La présente ordonnance réforme ainsi le droit des entreprises en difficulté. Elle transpose tout d’abord la directive « restructuration et insolvabilité » (telle que modifiée par la directive (UE) 2019/1023 du 20 juin 2019) et vise ensuite, à simplifier le régime des sûretés et à renforcer la situation des créanciers titulaires de sûretés (même si sur ce point on peut en douter à la lecture de l’ordonnance) dans le cadre des procédures du Livre VI du Code commerce, tout en assurant la préservation de l’équilibre des intérêts en présence. Enfin, l’ordonnance pérennise certaines des mesures prises pendant la crise sanitaire.
Les principales nouveautés résultent de la transposition de la directive « restructuration et insolvabilité », même si le choix a été fait de ne pas bouleverser l’architecture générale du droit des entreprises en difficulté. La réforme s’appuie sur une nouvelle procédure de sauvegarde accélérée qui constitue le pivot du cadre de restructuration préventif, tel que prévu par la directive.

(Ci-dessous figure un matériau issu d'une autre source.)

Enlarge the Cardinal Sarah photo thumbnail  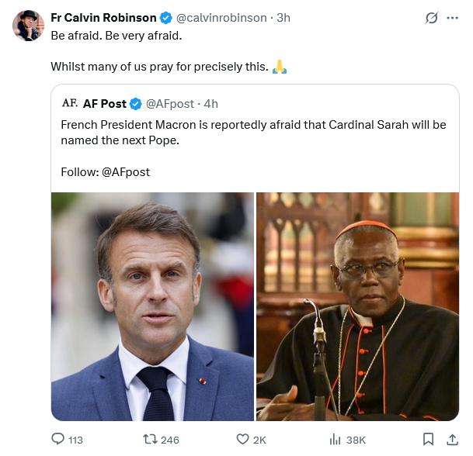pos(357,306)
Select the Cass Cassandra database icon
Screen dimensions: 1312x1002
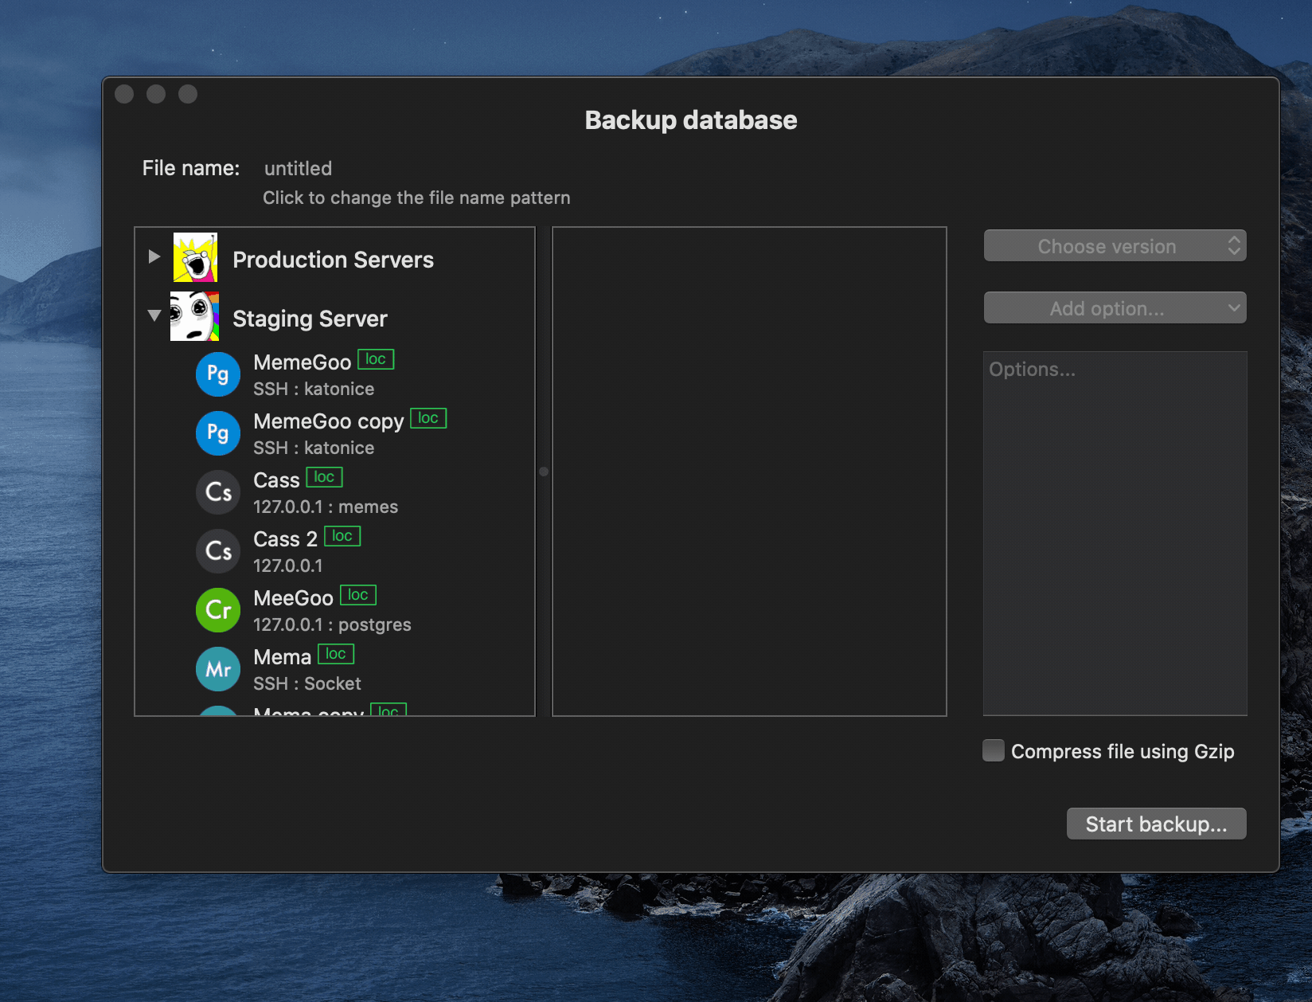tap(217, 491)
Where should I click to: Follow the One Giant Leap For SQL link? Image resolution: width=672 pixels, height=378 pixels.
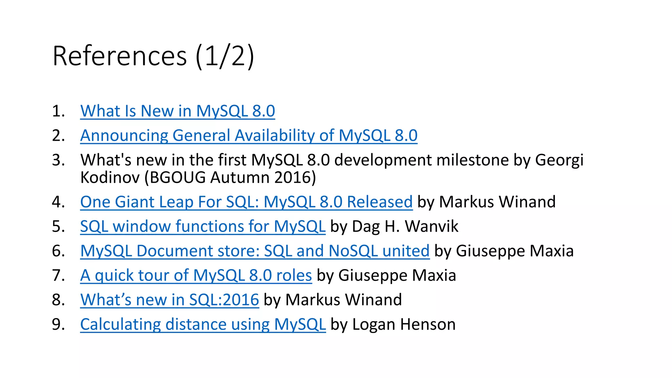tap(246, 202)
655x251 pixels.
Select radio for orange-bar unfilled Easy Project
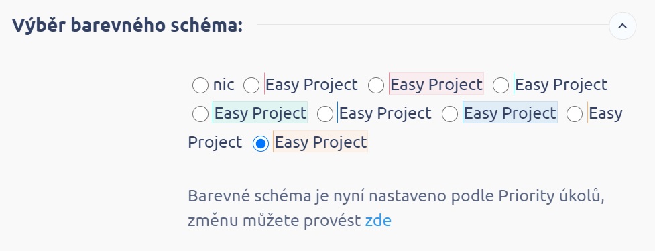point(575,114)
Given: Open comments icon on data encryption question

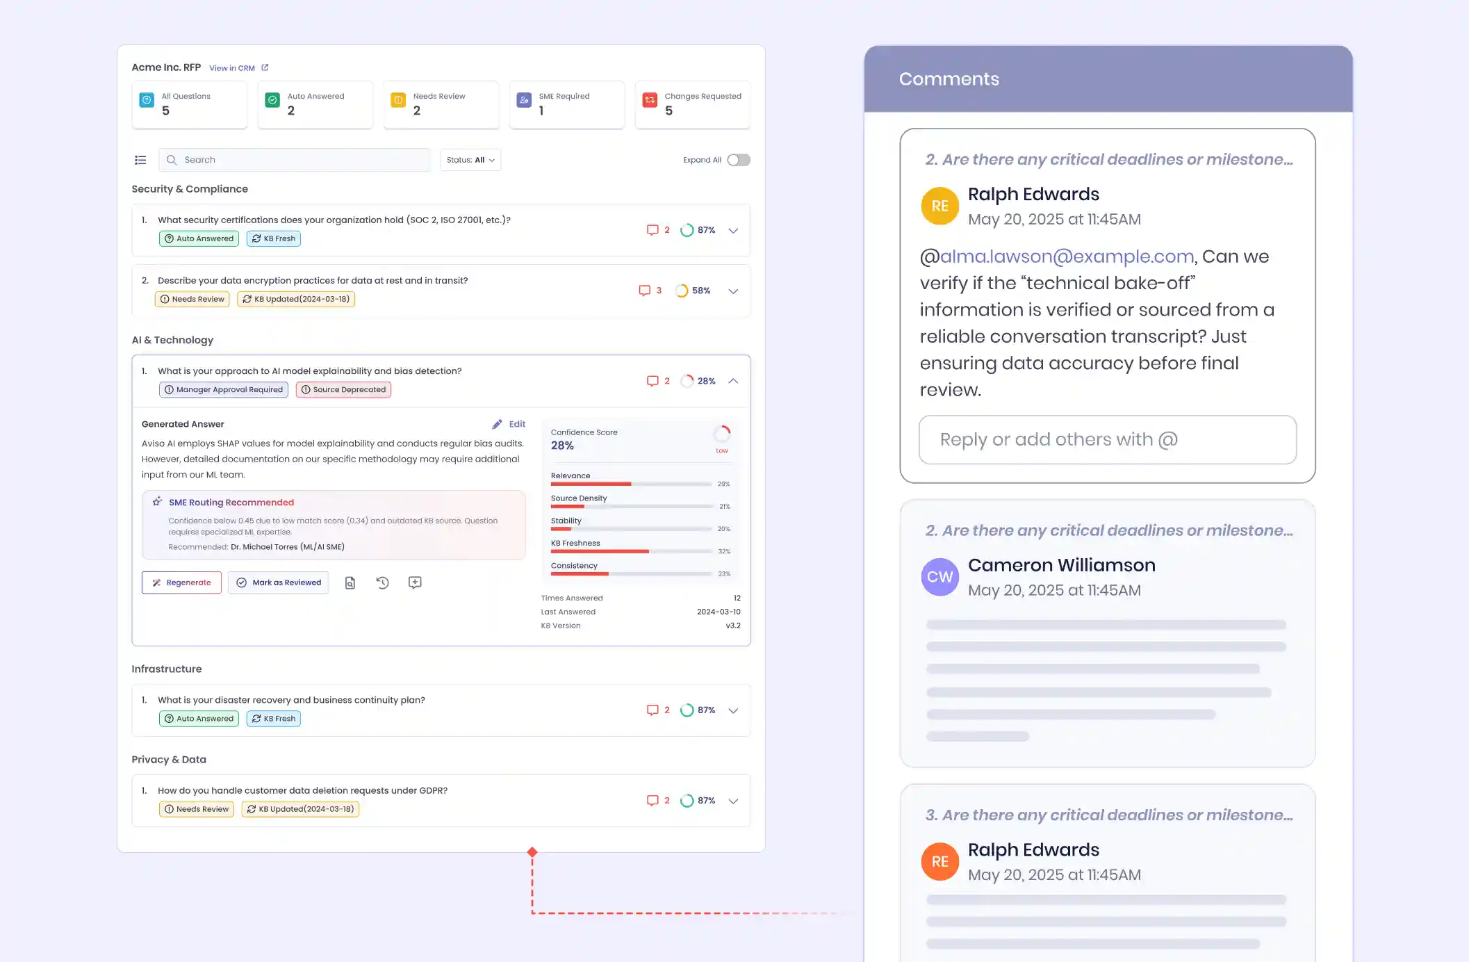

La sauvegarde accélérée et la sauvegarde financière accélérée sont regroupées en une seule procédure. Le nouveau texte prévoit néanmoins la possibilité de circonscrire les effets de cette procédure de sauvegarde accélérée aux seuls créanciers financiers. La durée de cette nouvelle procédure de sauvegarde accélérée est limitée à 4 mois maximum et est ouverte à toutes les entreprises quelle que soit leur taille. La procédure de conciliation reste un préalable nécessaire à ce que le débiteur puisse demander l’ouverture de la procédure de sauvegarde accélérée. Sont mises en place dans le cadre de cette nouvelle sauvegarde accélérée des « classes de parties affectées », autre innovation de l’ordonnance et qui se substituent aux comités de créanciers. L'ouverture d'une procédure de sauvegarde accélérée ne produit d'effet qu'à l'égard des parties affectées par le projet de plan.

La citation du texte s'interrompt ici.